Each line of the listing below must be returned exactly.
○ ○ ○ ○
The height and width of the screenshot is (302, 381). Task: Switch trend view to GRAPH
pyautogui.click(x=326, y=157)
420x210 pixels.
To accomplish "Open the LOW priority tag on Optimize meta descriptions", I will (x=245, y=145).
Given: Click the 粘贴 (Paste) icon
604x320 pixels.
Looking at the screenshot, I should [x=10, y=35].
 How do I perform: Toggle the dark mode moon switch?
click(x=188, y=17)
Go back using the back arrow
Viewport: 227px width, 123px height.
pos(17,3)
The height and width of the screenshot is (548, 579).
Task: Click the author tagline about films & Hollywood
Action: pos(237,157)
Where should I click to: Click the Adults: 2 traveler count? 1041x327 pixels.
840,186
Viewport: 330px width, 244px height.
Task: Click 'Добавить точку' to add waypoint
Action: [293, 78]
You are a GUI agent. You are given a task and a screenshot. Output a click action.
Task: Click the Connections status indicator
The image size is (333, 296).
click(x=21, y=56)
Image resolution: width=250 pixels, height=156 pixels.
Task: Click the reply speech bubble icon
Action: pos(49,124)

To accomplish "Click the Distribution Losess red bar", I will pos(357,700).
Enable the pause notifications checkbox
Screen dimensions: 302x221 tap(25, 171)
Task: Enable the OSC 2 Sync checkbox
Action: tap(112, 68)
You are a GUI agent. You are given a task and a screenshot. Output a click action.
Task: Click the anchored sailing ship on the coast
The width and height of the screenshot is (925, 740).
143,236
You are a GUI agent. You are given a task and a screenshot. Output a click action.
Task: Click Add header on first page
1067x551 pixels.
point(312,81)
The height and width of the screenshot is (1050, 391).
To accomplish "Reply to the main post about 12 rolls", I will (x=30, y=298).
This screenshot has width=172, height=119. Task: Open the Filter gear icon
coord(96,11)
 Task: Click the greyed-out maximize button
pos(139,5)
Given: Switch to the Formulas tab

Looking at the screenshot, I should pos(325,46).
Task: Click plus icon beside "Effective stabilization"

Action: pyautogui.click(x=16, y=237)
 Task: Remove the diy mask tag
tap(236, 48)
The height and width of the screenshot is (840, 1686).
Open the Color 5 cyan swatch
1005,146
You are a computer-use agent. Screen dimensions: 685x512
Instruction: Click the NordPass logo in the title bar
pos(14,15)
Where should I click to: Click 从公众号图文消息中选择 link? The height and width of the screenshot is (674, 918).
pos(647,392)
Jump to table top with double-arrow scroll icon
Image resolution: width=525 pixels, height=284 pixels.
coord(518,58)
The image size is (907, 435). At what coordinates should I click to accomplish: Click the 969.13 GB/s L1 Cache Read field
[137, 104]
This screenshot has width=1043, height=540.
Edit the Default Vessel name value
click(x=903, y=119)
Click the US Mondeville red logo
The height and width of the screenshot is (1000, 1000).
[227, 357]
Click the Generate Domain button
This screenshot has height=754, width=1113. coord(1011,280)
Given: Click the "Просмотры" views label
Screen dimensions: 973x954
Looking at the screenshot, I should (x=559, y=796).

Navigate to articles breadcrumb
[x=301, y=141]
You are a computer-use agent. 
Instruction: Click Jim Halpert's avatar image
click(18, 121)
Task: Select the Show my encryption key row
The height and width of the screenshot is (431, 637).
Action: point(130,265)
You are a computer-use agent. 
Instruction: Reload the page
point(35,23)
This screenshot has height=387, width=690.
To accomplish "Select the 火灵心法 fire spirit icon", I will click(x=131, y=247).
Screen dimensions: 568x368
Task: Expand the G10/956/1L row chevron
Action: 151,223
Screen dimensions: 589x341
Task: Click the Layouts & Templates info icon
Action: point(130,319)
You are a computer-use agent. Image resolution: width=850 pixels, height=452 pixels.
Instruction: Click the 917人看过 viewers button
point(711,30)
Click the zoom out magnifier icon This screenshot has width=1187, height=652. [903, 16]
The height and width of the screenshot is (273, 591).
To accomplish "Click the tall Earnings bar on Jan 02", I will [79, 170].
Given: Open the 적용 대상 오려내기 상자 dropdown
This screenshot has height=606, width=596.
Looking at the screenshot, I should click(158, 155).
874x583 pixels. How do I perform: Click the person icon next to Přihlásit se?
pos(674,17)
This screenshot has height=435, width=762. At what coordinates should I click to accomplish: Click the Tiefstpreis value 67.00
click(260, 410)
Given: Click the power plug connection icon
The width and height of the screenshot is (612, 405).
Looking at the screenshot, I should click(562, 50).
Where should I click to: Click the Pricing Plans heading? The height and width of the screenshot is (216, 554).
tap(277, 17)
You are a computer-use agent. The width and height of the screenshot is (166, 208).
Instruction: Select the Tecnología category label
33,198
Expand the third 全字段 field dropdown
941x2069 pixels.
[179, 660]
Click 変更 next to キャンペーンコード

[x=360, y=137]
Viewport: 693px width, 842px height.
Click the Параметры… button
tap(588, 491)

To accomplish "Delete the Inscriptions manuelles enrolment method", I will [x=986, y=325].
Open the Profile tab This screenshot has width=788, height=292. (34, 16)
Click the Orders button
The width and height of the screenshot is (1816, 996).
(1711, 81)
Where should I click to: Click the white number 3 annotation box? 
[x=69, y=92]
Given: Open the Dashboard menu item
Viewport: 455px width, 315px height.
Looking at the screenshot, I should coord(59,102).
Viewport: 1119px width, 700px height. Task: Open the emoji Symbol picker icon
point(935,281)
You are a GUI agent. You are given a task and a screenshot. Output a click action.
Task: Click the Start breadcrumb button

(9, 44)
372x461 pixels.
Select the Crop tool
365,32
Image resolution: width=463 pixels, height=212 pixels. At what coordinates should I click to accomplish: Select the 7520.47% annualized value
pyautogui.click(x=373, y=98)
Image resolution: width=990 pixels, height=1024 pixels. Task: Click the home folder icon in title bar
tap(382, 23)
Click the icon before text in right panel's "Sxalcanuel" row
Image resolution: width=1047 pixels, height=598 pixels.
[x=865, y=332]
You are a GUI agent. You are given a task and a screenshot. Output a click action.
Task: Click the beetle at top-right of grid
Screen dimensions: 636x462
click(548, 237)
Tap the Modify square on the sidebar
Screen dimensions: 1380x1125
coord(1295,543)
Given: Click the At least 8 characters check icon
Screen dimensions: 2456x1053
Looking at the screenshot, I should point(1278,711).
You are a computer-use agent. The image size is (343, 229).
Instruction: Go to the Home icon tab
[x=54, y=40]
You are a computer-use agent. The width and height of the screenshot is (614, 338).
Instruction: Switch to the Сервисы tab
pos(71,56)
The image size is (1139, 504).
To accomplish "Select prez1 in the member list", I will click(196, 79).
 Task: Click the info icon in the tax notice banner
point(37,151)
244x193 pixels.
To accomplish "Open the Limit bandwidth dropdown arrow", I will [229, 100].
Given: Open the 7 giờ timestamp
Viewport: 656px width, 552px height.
○ ○ ○ ○
§ Result
The height and width of the screenshot is (302, 381). Task: Switch trend view to GRAPH
pyautogui.click(x=326, y=157)
420x210 pixels.
To accomplish "Open the LOW priority tag on Optimize meta descriptions", I will (x=245, y=145).
Given: Click the 粘贴 (Paste) icon
604x320 pixels.
Looking at the screenshot, I should [x=10, y=35].
 How do I perform: Toggle the dark mode moon switch?
click(x=188, y=17)
Go back using the back arrow
Viewport: 227px width, 123px height.
pos(17,3)
The height and width of the screenshot is (548, 579).
Task: Click the author tagline about films & Hollywood
Action: pos(237,157)
Where should I click to: Click the Adults: 2 traveler count? 1041x327 pixels.
840,186
Viewport: 330px width, 244px height.
Task: Click 'Добавить точку' to add waypoint
Action: [293, 78]
You are a GUI agent. You are given a task and a screenshot. Output a click action.
Task: Click the Connections status indicator
The image size is (333, 296).
click(x=21, y=56)
Image resolution: width=250 pixels, height=156 pixels.
Task: Click the reply speech bubble icon
Action: pos(49,124)

To accomplish "Click the Distribution Losess red bar", I will pos(357,700).
Enable the pause notifications checkbox
Screen dimensions: 302x221 tap(25, 171)
Task: Enable the OSC 2 Sync checkbox
Action: tap(112, 68)
You are a GUI agent. You are given a task and a screenshot. Output a click action.
Task: Click the anchored sailing ship on the coast
The width and height of the screenshot is (925, 740).
143,236
You are a GUI agent. You are given a task and a screenshot. Output a click action.
Task: Click Add header on first page
1067x551 pixels.
point(312,81)
The height and width of the screenshot is (1050, 391).
To accomplish "Reply to the main post about 12 rolls", I will (x=30, y=298).
This screenshot has width=172, height=119. Task: Open the Filter gear icon
coord(96,11)
 Task: Click the greyed-out maximize button
pos(139,5)
Given: Switch to the Formulas tab

Looking at the screenshot, I should pos(325,46).
Task: Click plus icon beside "Effective stabilization"

Action: pyautogui.click(x=16, y=237)
 Task: Remove the diy mask tag
tap(236, 48)
The height and width of the screenshot is (840, 1686).
Open the Color 5 cyan swatch
1005,146
You are a computer-use agent. Screen dimensions: 685x512
Instruction: Click the NordPass logo in the title bar
pos(14,15)
Where should I click to: Click 从公众号图文消息中选择 link? The height and width of the screenshot is (674, 918).
pos(647,392)
Jump to table top with double-arrow scroll icon
Image resolution: width=525 pixels, height=284 pixels.
coord(518,58)
The image size is (907, 435). At what coordinates should I click to accomplish: Click the 969.13 GB/s L1 Cache Read field
[137, 104]
This screenshot has width=1043, height=540.
Edit the Default Vessel name value
click(x=903, y=119)
Click the US Mondeville red logo
The height and width of the screenshot is (1000, 1000).
[227, 357]
Click the Generate Domain button
This screenshot has height=754, width=1113. coord(1011,280)
Given: Click the "Просмотры" views label
Screen dimensions: 973x954
Looking at the screenshot, I should (x=559, y=796).

Navigate to articles breadcrumb
[x=301, y=141]
You are a computer-use agent. 
Instruction: Click Jim Halpert's avatar image
click(18, 121)
Task: Select the Show my encryption key row
The height and width of the screenshot is (431, 637).
Action: point(130,265)
You are a computer-use agent. 
Instruction: Reload the page
point(35,23)
This screenshot has height=387, width=690.
To accomplish "Select the 火灵心法 fire spirit icon", I will click(x=131, y=247).
Screen dimensions: 568x368
Task: Expand the G10/956/1L row chevron
Action: 151,223
Screen dimensions: 589x341
Task: Click the Layouts & Templates info icon
Action: point(130,319)
You are a computer-use agent. Image resolution: width=850 pixels, height=452 pixels.
Instruction: Click the 917人看过 viewers button
point(711,30)
Click the zoom out magnifier icon This screenshot has width=1187, height=652. [903, 16]
The height and width of the screenshot is (273, 591).
To accomplish "Click the tall Earnings bar on Jan 02", I will [79, 170].
Given: Open the 적용 대상 오려내기 상자 dropdown
This screenshot has height=606, width=596.
Looking at the screenshot, I should click(158, 155).
874x583 pixels. How do I perform: Click the person icon next to Přihlásit se?
pos(674,17)
This screenshot has height=435, width=762. At what coordinates should I click to accomplish: Click the Tiefstpreis value 67.00
click(260, 410)
Given: Click the power plug connection icon
The width and height of the screenshot is (612, 405).
Looking at the screenshot, I should click(562, 50).
Where should I click to: Click the Pricing Plans heading? The height and width of the screenshot is (216, 554).
tap(277, 17)
You are a computer-use agent. The width and height of the screenshot is (166, 208).
Instruction: Select the Tecnología category label
33,198
Expand the third 全字段 field dropdown
941x2069 pixels.
[179, 660]
Click 変更 next to キャンペーンコード

[x=360, y=137]
Viewport: 693px width, 842px height.
Click the Параметры… button
tap(588, 491)

To accomplish "Delete the Inscriptions manuelles enrolment method", I will [x=986, y=325].
Open the Profile tab This screenshot has width=788, height=292. (34, 16)
Click the Orders button
The width and height of the screenshot is (1816, 996).
(1711, 81)
Where should I click to: Click the white number 3 annotation box? 
[x=69, y=92]
Given: Open the Dashboard menu item
Viewport: 455px width, 315px height.
Looking at the screenshot, I should coord(59,102).
Viewport: 1119px width, 700px height. Task: Open the emoji Symbol picker icon
point(935,281)
You are a GUI agent. You are given a task and a screenshot. Output a click action.
Task: Click the Start breadcrumb button

(9, 44)
372x461 pixels.
Select the Crop tool
365,32
Image resolution: width=463 pixels, height=212 pixels. At what coordinates should I click to accomplish: Select the 7520.47% annualized value
pyautogui.click(x=373, y=98)
Image resolution: width=990 pixels, height=1024 pixels. Task: Click the home folder icon in title bar
tap(382, 23)
Click the icon before text in right panel's "Sxalcanuel" row
Image resolution: width=1047 pixels, height=598 pixels.
[x=865, y=332]
You are a GUI agent. You are given a task and a screenshot. Output a click action.
Task: Click the beetle at top-right of grid
Screen dimensions: 636x462
click(548, 237)
Tap the Modify square on the sidebar
Screen dimensions: 1380x1125
coord(1295,543)
Given: Click the At least 8 characters check icon
Screen dimensions: 2456x1053
Looking at the screenshot, I should point(1278,711).
You are a computer-use agent. The image size is (343, 229).
Instruction: Go to the Home icon tab
[x=54, y=40]
You are a computer-use agent. The width and height of the screenshot is (614, 338).
Instruction: Switch to the Сервисы tab
pos(71,56)
The image size is (1139, 504).
To accomplish "Select prez1 in the member list", I will click(196, 79).
 Task: Click the info icon in the tax notice banner
point(37,151)
244x193 pixels.
To accomplish "Open the Limit bandwidth dropdown arrow", I will [229, 100].
Given: Open the 7 giờ timestamp
Viewport: 656px width, 552px height.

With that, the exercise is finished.